When significant heterogeneity was found (I2≥ 50% or PQ-test ≤ 0.1), the random-effects model (DerSimonian-Laird method) was used to pool the results; otherwise, the fixed-effects model (Mantel-Haenszel method) was applied. Non-healthy controls included autologous controls (normal tissues adjacent to HSIL specimens), controls with benign gynecological diseases and mixed controls. Abbreviations: N, number; CC, cervical cancer; R, random-effects model; F, fixed-effects model. Since moderate heterogeneity was observed in the overall comparison (I2 = 58%), subgroup, meta-regression and Galbraith plot analyses were performed to seek the potential sources of heterogeneity. In subgroup analyses, P16 promoter hypermethylation was consistently associated with increased CC risk in all subgroups (Table 5). However, moderate heterogeneity remained in most of the subgroups, except for the subgroups involving high-quality studies (I2 = 0%), Asians (I2 = 19%) and healthy controls (I2 = 44%). The results of meta-regression analyses indicated that ethnicity (p = 0.668), source of controls (p = 0.678) and quality of studies (p = 0.289) were not major sources of heterogeneity (Supplementary Table 1). The subsequent Galbraith plot depicted three outliers [13, 17, 30] as the potential origins of heterogeneity (Supplementary Figure 1). When we excluded these three studies, the association between P16 methylation status and CC risk remained significant (OR = 17.36, 95% CI: 10.61-28.42, p < 0.001), followed by an effective reduction in I2 value from 58% to 12%.
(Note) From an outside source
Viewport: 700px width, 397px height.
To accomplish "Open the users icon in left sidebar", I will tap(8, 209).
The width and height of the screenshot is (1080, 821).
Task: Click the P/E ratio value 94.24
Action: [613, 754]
Association of P16INK4a methylation status with clinicopathological features of SIL/CC

We first evaluated the associations of P16 methylation status with several risk factors for SIL/CC, including HPV infection (Positive vs Negative), smoking habit (Smoker vs Nonsmoker) and early age at diagnosis (< 50 vs ≥ 50) (Table 6), and observed that P16 promoter hypermethylation was significantly associated with smoking habit, (OR = 3.88, 95% CI: 2.13-7.08, P < 0.001) (Figure 5), but was not correlated with HPV infection and early age at diagnosis (Supplementary Figure 2 and 3). In meta-analyses for the effects of P16 methylation status on histological types (SCC vs AdC), clinical stages (FIGO stage: III + IV vs I + II) and tumor grades (Grade 2 + 3 vs Grade 1) in CC patients, no significant association was found (Table 6 and Supplementary Figure 4-6).

Table 6

Pooled results for the associations between P16 hypermethylation and clinicopathological features of CC/SIL

Clinicopathological features	Studies (N)	Patients (N)	Heterogeneity		Model ^a	Effect size
	Studies (N)	Patients (N)	I² (%)	P_Q-test		OR (95% CI)	P
Risk factors for SIL/CC
HPV infection (Positive vs Negative)	6	288	0	0.974	F	1.06 (0.49-2.28)	0.883
Smoking habit (Smoker vs Nonsmoker)	3	323	0	0.751	F	3.88 (2.13-7.08)	< 0.001
Early age at diagnosis (<50 vs ≥ 50)	3	153	0	0.380	F	0.91 (0.47-1.76)	0.774
Clinical and histological data of CC
Tumor type (SCC vs AdC)	11	731	22	0.235	F	1.00 (0.68-1.48)	0.986
FIGO stage (III + IV vs I + II)	6	470	62	0.020	R	1.49 (0.62-3.56)	0.368
Tumor grade (G2 + G3 vs G1)	6	440	0	0.441	F	0.76 (0.46-1.24)	0.263

Abbreviations: N, number; CC, cervical cancer; SCC, squamous cell carcinoma; AdC, adenocarcinoma; SIL, squamous intra-epithelial lesion; F, fixed-effects model ; R,random-effects model.

Figure 5

Forest plot for the association between P16 promoter hypermethylation and smoking habit

When significant heterogeneity was found (I2≥ 50% or PQ-test ≤ 0.1), the random-effects model (DerSimonian-Laird method) was used to pool the results; otherwise, the fixed-effects model (Mantel-Haenszel method) was applied. Abbreviations: N, number; CC, cervical cancer; SCC, squamous cell carcinoma; AdC, adenocarcinoma; SIL, squamous intra-epithelial lesion; F, fixed-effects model ; R,random-effects model.

Evidence grading

Because all eligible studies were observational, the Grading of Recommendations Assessment, Development and Evaluation (GRADE) process for all comparisons began as “low quality” [40]. For the comparisons of CC risk, HPV infection, early age at diagnosis, tumor type and clinical stage, the quality of evidence was further downgraded to “very low quality”, due to study limitations, inconsistency or imprecision (Supplementary Table 2).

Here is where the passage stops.